Али-ага выглядел так же, как вчера вечером, и был даже, пожалуй, оживленнее.
— Куда ушел Хасан?
— Не знаю. Сказал, скоро вернется.
Старик интересовался, что происходит в городе, удивлялся, почему закрыта чаршия, просил уговорить Хасана остаться дома ради него, мало ли что может приключиться с больным.
— Почему ты сказал Хасану, что тебе хуже?
— Это правда. Мне хуже.
— С каких пор? Вчера вечером ты напоминал птицу. Именно об этом я и хотел рассказать Хасану, да не успел.
— Неужели вам не о чем говорить? Мне было лучше, теперь стало хуже, и я хотел бы, чтоб он был возле меня, что в этом странного?
— Ничего. На самом деле ты хочешь удержать Хасана у своей постели, пока все не окончится. Разве не так?
— Для него лучше. Ты знаешь, какой он скорый. Выкинет что-нибудь, чего никак не ожидаешь. Погляди, не вернулся ли он?

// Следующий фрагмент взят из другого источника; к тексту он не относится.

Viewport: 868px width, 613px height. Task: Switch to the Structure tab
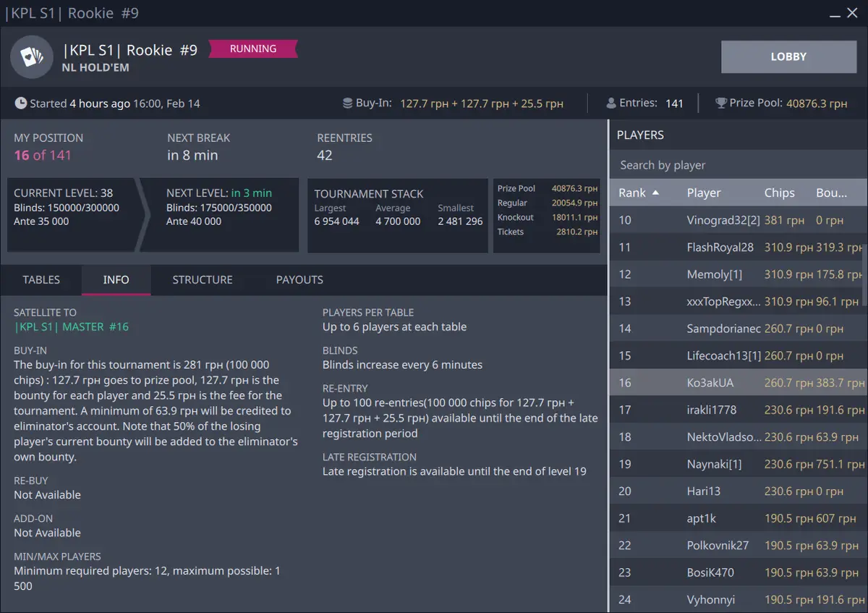pyautogui.click(x=203, y=279)
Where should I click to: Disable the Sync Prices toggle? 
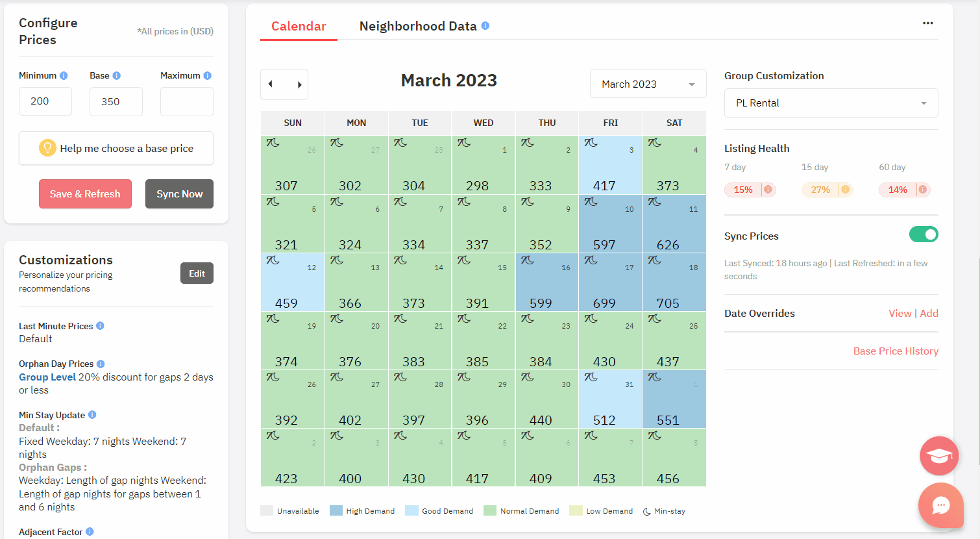(x=924, y=234)
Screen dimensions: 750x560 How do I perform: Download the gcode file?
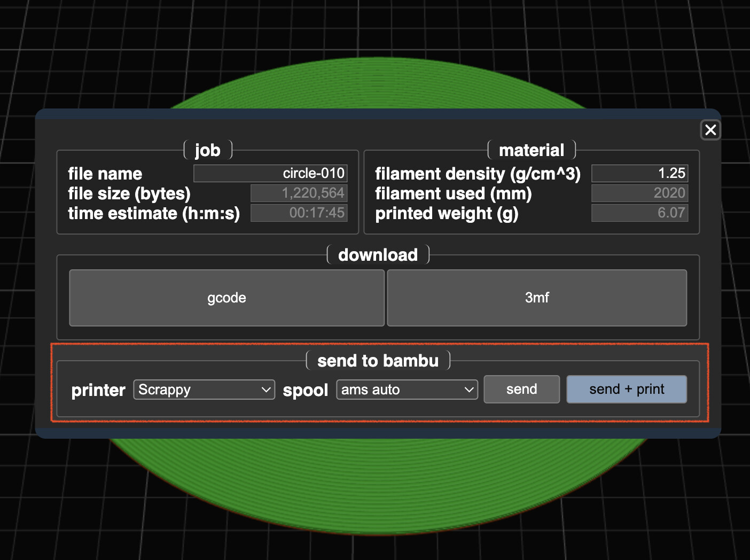point(226,298)
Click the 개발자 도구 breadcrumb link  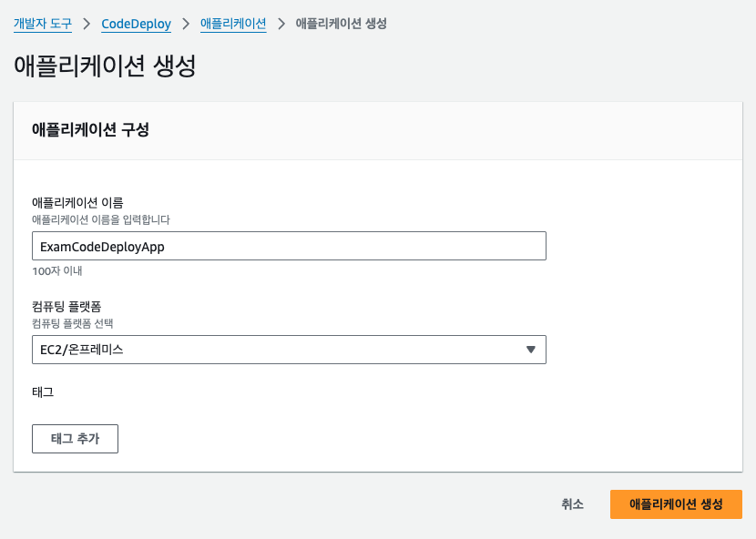click(42, 24)
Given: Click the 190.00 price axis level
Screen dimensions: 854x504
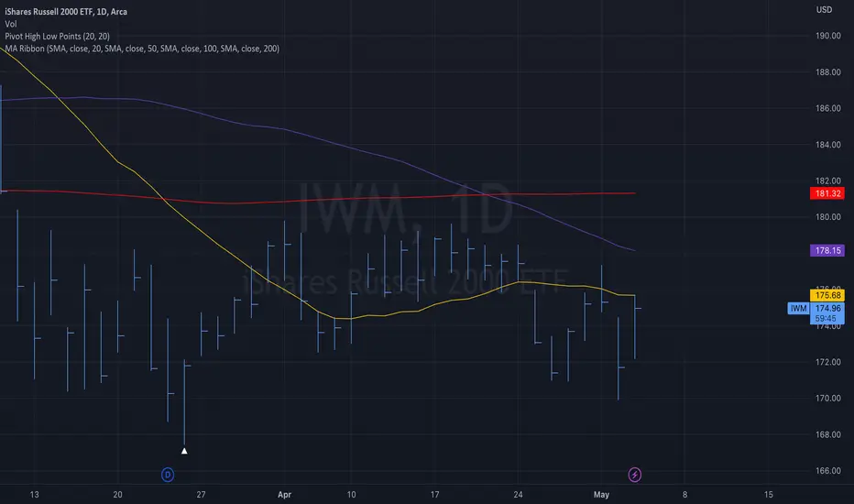Looking at the screenshot, I should coord(827,36).
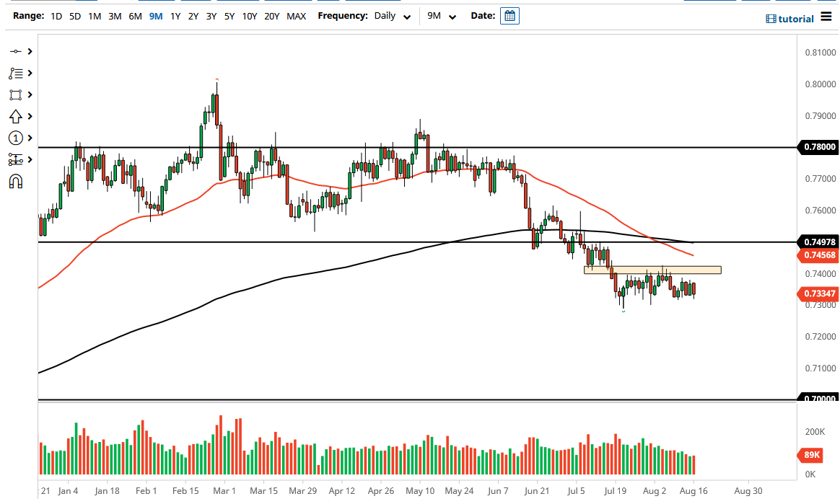Open the tutorial link
Screen dimensions: 840x504
click(795, 19)
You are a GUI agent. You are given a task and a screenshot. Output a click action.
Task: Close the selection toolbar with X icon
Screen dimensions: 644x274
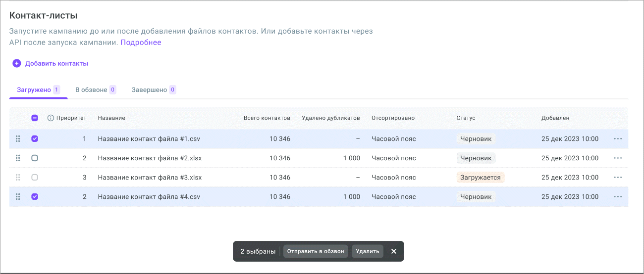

И тут мне все стало ясно: и его странное поведение, и причитания перед дочерью, и просьба к кадию отпустить узника, и утренняя болезнь — все это ради Хасана, чтоб уберечь его от опасности, помешать ему выкинуть какую-нибудь глупость. Он привязывает сына своей болезнью, потому и играет в эту странную игру, смысл которой я не сразу постиг. Он хотел как можно скорее спасти хаджи Синануддина, чтоб это не пришлось делать Хасану. Любовь одарила его страхом, предприимчивостью, фантазией.
Я поспешил успокоить его.
— О Хасане не беспокойся. Он не сделает ничего неразумного.
— Почему?
— Он думает только о дубровчанке. Жаворонки поют у него в сердце. Мне кажется, будто я слышу их щебетание.
— Ты думаешь, я не слышу? Этого я и боюсь, друг.
— Чего ты боишься?
— Этого щебетания. Из-за него он и делает глупости. В таком состоянии каждый добр и других жалеет.
— Жалеет, но ничего не предпринимает. Любовь эгоистична.
— Эх, дервиш, что ты знаешь о любви! Я себя подставил ради него. Разве это эгоистично?
Я хотел спросить старика — и спрошу при случае,— что бы он сделал ради сына, и от чего бы отказался ради него, и во что превратилась бы его любовь, если б сын пострадал. Она обернулась бы самой лютой ненавистью, которую мне доводилось видеть.
Для него в жизни существовала только любовь к сыну, и ничего больше. Даже перед смертью, в ожидании кончины, она хранит его, поддерживая в нем жизнь. Может быть, это непростое и глубокое лукавство старости, страх смерти, превратившийся в любовь, дабы последние цветы расцвели в состарившемся сердце. Сердце сына — букет, и не надо его удобрять, чтоб он расцвел; любовь отца для него — одно из многих чувств, может быть, он воспримет ее как помеху, она обременяет его. Для старика это единственный якорь.